Texto de Ana C. Rafael. Revisão de Mariana Antão.
Mas afinal que idade tenho?
Não sei que idade tenho. Juro que não sei. Tenho de esticar o cérebro com matemática de 7 anos para saber quantos anos tenho. Tenho de olhar para o calendário e adicionar o número 1 aos últimos 2 dígitos. Ainda vai chegar o meu aniversário e não vou saber que idade tenho. Só quando vir as velas no meu bolo.
Acordo a pensar que tenho 60 anos. Levanto-me interiormente esburacada, da mesma forma como me levantei ontem. Uma hora no YouTube, um humph ao balançar as minhas pernas para fora das colchas e arrastar-me, seguindo os meus gatos, para comer um iogurte. Depois volto a arrastar-me para a cama, passo o resto do dia no YouTube. Durmo. Às vezes tenho uma mudança na rotina. Dou uma volta com a cadela antes de dormir. Ou acordo e rego os tomates. Ou vou ao mercado. Mas a rotina é sempre a mesma.
Há 2 anos atrás tinha 16. Ou pensei que tinha 16, também não sabendo que idade tinha. Mas uma rotina diferente todos os dias, sabia que teria. Umas aulinhas na FLUL, um concerto no casino, uns reggaetons no Bairro Alto, uns passeares até à ponte Vasco da Gama. Havias alguns pontos fixos. Ir a casa todos os fins-de-semana, ou desejar boa noite à minha colega de quarto.
Mas o que é certo é que hoje acordo a pensar que tenho 60 anos, e que a vida passou por mim. Não sei se é a ansiedade de começar uma existência com mais preocupações. Não sei se é do covid, um ladrão de 1 ano da minha vida que já se faz sentir tão curta. Gostaria de voltar a acordar com 16 anos e tentar aproveitar melhor. Ou, se calhar, já me sinto com 60 há algum tempo, desde o momento em que os meus pés abandonaram a gravilha do picadeiro e juntei o rastejante vestido dentro do carro. Acordo com 60, pico de 16, adormeço com 60. Rotativa rotina que me deixa com 60 ainda mais carregados. Já não me lembro do último momento em que me senti com a minha idade. Será que aos 6 me sentia como se tivesse 6? Provavelmente. As memórias fugidias de um cérebro de 60 não se deixam focar. Aos 12? Sorrisos e caíres de corações. Sim. Foi aos 16 que me comecei a sentir como se tivesse 60? Foi aos 16 que o meu cérebro enrugou para os 60? Foi aos 16 que comecei a acordar, a picar e a adormecer?
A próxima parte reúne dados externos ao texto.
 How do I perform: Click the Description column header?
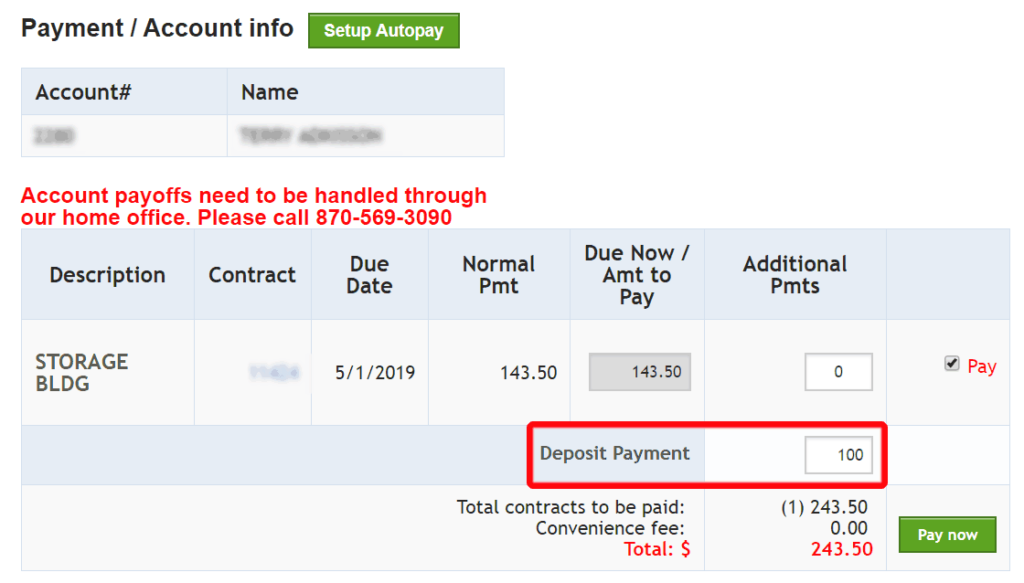point(107,275)
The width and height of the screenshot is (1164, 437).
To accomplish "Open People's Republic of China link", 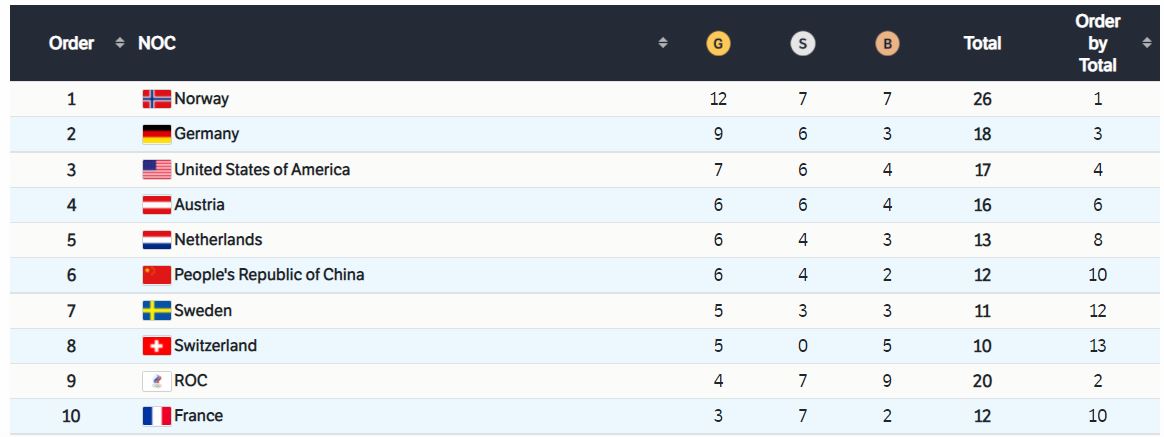I will (269, 275).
Há dias futuros em que irei acordar com 16. Ou com 6. Quando um filho se jogar para cima da minha cama e implorar para fingirmos que é um trampolim. Um forte de almofadas. Um guincho no Oceanário. Mas irei adormecer com 60. Quando vierem para casa ensanguentados. Um caso McCann. Um susto adolescente.
Será melhor um acordar com 60, um picar de 16, um adormecer de 60 quando se está nos 40? Melhor do que um acordar com 60, um picar de 16, um adormecer de 60 quando se está nos 20?